Dataset records:
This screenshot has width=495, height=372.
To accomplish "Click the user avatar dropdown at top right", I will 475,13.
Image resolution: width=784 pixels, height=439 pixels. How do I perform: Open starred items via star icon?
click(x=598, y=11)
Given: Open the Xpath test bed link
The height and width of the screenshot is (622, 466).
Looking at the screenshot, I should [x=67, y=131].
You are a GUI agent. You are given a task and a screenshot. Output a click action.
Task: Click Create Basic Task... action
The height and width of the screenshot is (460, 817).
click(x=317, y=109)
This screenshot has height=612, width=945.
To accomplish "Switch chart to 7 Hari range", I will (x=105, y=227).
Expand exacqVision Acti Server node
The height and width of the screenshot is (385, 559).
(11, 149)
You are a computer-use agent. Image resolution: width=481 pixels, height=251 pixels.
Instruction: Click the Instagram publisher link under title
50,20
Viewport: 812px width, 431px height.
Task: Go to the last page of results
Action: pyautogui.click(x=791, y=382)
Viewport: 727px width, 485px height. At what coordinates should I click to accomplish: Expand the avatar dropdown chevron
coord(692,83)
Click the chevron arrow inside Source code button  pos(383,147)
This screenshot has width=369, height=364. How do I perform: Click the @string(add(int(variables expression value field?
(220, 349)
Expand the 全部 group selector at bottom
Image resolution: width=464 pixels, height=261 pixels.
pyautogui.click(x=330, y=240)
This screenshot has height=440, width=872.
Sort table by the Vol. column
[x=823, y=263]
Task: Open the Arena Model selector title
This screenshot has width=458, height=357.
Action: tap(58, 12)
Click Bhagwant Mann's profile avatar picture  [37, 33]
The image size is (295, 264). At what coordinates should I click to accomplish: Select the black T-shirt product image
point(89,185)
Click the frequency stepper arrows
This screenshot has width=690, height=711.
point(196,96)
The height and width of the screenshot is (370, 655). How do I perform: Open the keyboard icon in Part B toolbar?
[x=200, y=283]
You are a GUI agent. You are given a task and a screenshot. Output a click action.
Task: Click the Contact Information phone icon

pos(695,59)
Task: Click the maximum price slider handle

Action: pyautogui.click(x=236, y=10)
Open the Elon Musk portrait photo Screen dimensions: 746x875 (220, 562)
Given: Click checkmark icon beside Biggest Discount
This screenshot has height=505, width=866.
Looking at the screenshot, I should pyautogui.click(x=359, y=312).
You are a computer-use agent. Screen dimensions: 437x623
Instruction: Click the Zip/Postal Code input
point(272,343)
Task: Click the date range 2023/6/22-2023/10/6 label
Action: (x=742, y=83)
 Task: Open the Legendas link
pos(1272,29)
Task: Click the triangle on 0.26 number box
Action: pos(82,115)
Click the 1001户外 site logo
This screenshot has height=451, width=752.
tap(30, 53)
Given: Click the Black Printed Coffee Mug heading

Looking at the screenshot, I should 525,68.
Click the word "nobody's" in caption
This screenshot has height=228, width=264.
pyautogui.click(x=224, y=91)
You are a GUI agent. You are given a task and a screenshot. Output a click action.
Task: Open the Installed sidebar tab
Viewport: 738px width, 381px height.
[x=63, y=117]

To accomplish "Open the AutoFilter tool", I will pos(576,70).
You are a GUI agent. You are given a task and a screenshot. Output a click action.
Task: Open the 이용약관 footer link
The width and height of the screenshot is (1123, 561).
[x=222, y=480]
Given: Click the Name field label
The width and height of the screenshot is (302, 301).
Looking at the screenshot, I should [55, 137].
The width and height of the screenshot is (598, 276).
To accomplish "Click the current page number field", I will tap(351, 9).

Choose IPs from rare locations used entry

Stated exercise: Turn the entries above into a Markdown table with two columns, Row and Line. Put each line in its own numbered row and leave out the blank lines.

Solution for this problem:
| Row | Line |
|---|---|
| 1 | This screenshot has width=495, height=372. |
| 2 | To accomplish "Click the user avatar dropdown at top right", I will 475,13. |
| 3 | Image resolution: width=784 pixels, height=439 pixels. How do I perform: Open starred items via star icon? |
| 4 | click(x=598, y=11) |
| 5 | Given: Open the Xpath test bed link |
| 6 | The height and width of the screenshot is (622, 466). |
| 7 | Looking at the screenshot, I should [x=67, y=131]. |
| 8 | You are a GUI agent. You are given a task and a screenshot. Output a click action. |
| 9 | Task: Click Create Basic Task... action |
| 10 | The height and width of the screenshot is (460, 817). |
| 11 | click(x=317, y=109) |
| 12 | This screenshot has height=612, width=945. |
| 13 | To accomplish "Switch chart to 7 Hari range", I will (x=105, y=227). |
| 14 | Expand exacqVision Acti Server node |
| 15 | The height and width of the screenshot is (385, 559). |
| 16 | (11, 149) |
| 17 | You are a computer-use agent. Image resolution: width=481 pixels, height=251 pixels. |
| 18 | Instruction: Click the Instagram publisher link under title |
| 19 | 50,20 |
| 20 | Viewport: 812px width, 431px height. |
| 21 | Task: Go to the last page of results |
| 22 | Action: pyautogui.click(x=791, y=382) |
| 23 | Viewport: 727px width, 485px height. At what coordinates should I click to accomplish: Expand the avatar dropdown chevron |
| 24 | coord(692,83) |
| 25 | Click the chevron arrow inside Source code button  pos(383,147) |
| 26 | This screenshot has width=369, height=364. How do I perform: Click the @string(add(int(variables expression value field? |
| 27 | (220, 349) |
| 28 | Expand the 全部 group selector at bottom |
| 29 | Image resolution: width=464 pixels, height=261 pixels. |
| 30 | pyautogui.click(x=330, y=240) |
| 31 | This screenshot has height=440, width=872. |
| 32 | Sort table by the Vol. column |
| 33 | [x=823, y=263] |
| 34 | Task: Open the Arena Model selector title |
| 35 | This screenshot has width=458, height=357. |
| 36 | Action: tap(58, 12) |
| 37 | Click Bhagwant Mann's profile avatar picture  [37, 33] |
| 38 | The image size is (295, 264). At what coordinates should I click to accomplish: Select the black T-shirt product image |
| 39 | point(89,185) |
| 40 | Click the frequency stepper arrows |
| 41 | This screenshot has width=690, height=711. |
| 42 | point(196,96) |
| 43 | The height and width of the screenshot is (370, 655). How do I perform: Open the keyboard icon in Part B toolbar? |
| 44 | [x=200, y=283] |
| 45 | You are a GUI agent. You are given a task and a screenshot. Output a click action. |
| 46 | Task: Click the Contact Information phone icon |
| 47 | pos(695,59) |
| 48 | Task: Click the maximum price slider handle |
| 49 | Action: pyautogui.click(x=236, y=10) |
| 50 | Open the Elon Musk portrait photo Screen dimensions: 746x875 (220, 562) |
| 51 | Given: Click checkmark icon beside Biggest Discount |
| 52 | This screenshot has height=505, width=866. |
| 53 | Looking at the screenshot, I should pyautogui.click(x=359, y=312). |
| 54 | You are a computer-use agent. Screen dimensions: 437x623 |
| 55 | Instruction: Click the Zip/Postal Code input |
| 56 | point(272,343) |
| 57 | Task: Click the date range 2023/6/22-2023/10/6 label |
| 58 | Action: (x=742, y=83) |
| 59 |  Task: Open the Legendas link |
| 60 | pos(1272,29) |
| 61 | Task: Click the triangle on 0.26 number box |
| 62 | Action: pos(82,115) |
| 63 | Click the 1001户外 site logo |
| 64 | This screenshot has height=451, width=752. |
| 65 | tap(30, 53) |
| 66 | Given: Click the Black Printed Coffee Mug heading |
| 67 | Looking at the screenshot, I should 525,68. |
| 68 | Click the word "nobody's" in caption |
| 69 | This screenshot has height=228, width=264. |
| 70 | pyautogui.click(x=224, y=91) |
| 71 | You are a GUI agent. You are given a task and a screenshot. Output a click action. |
| 72 | Task: Open the Installed sidebar tab |
| 73 | Viewport: 738px width, 381px height. |
| 74 | [x=63, y=117] |
| 75 | To accomplish "Open the AutoFilter tool", I will pos(576,70). |
| 76 | You are a GUI agent. You are given a task and a screenshot. Output a click action. |
| 77 | Task: Open the 이용약관 footer link |
| 78 | The width and height of the screenshot is (1123, 561). |
| 79 | [x=222, y=480] |
| 80 | Given: Click the Name field label |
| 81 | The width and height of the screenshot is (302, 301). |
| 82 | Looking at the screenshot, I should [55, 137]. |
| 83 | The width and height of the screenshot is (598, 276). |
| 84 | To accomplish "Click the current page number field", I will tap(351, 9). |
| 85 | Choose IPs from rare locations used entry |